Ideologi bangsa Indonesia terlukis dalam Pancasila sebagai ideologi negara merupakan representasi dari ajaran beberapa agama yang diakui oleh konstitusi dalam menjalankan agamanya. Islam adalah agama mayoritas di Indonesia yang banyak mewarnai dalam kehidupan berbangsa dan bernegara untuk memupuk solidaritas kebangsaan. Indonesia sebagai ideologi negara dan pandangan hidup bangsa (world view) tidak ada yang bertentangan dengan nilai-nilai ajaran agama di Indonesia.
Memperhatikan fenomena pendalaman nilai-nilai yang terkandung dalam ideologi Pancasila nampaknya kian hari kian mengalami kemunduran.
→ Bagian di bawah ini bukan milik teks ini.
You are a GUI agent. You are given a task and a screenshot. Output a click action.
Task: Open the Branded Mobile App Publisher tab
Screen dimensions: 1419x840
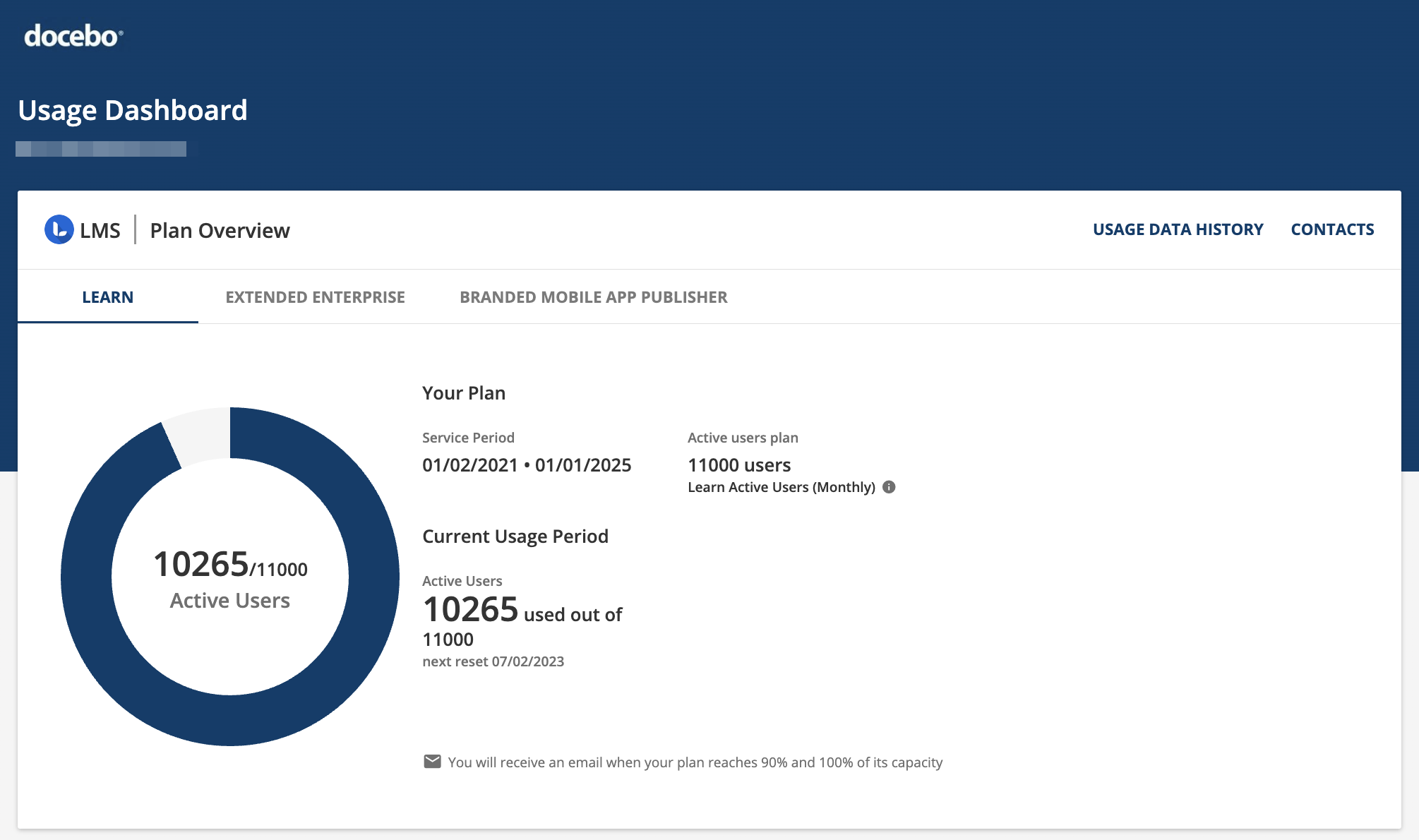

Hal ini dapat dirasakan karena terjadi hampir di seluruh komponen masyarakat, tidak terkecuali di kalangan Aparatur Sipil Negara maupun para Pegawai BUMN. Yang mengejutkan digambarkan sebagaimana pada bulan Mei 2019 yang lalu, terdapat 2 pegawai BUMN di Riau yang ditangkap oleh Densus 88 karena diduga terlibat sebagai penyandang dana aksi terorisme melalui dana CSR (Corporate Social Responsibility) sebuah Perusahaan BUMN. Belum lama juga, tepatnya 26 Agustus 2019 yang lalu, seorang PNS Dokter Gigi di Sampang Madura juga terciduk Densus 88 karena diduga terlibat dalam jaringan ISIS. Pertanyaannya adalah adakah ajaran-ajaran agama yang mengajarkan kekerasan dan menghalalkan segala cara untuk mencapai kesempurnaan hidup? Nampaknya hal itu hanyalah halusinasi yang keliru.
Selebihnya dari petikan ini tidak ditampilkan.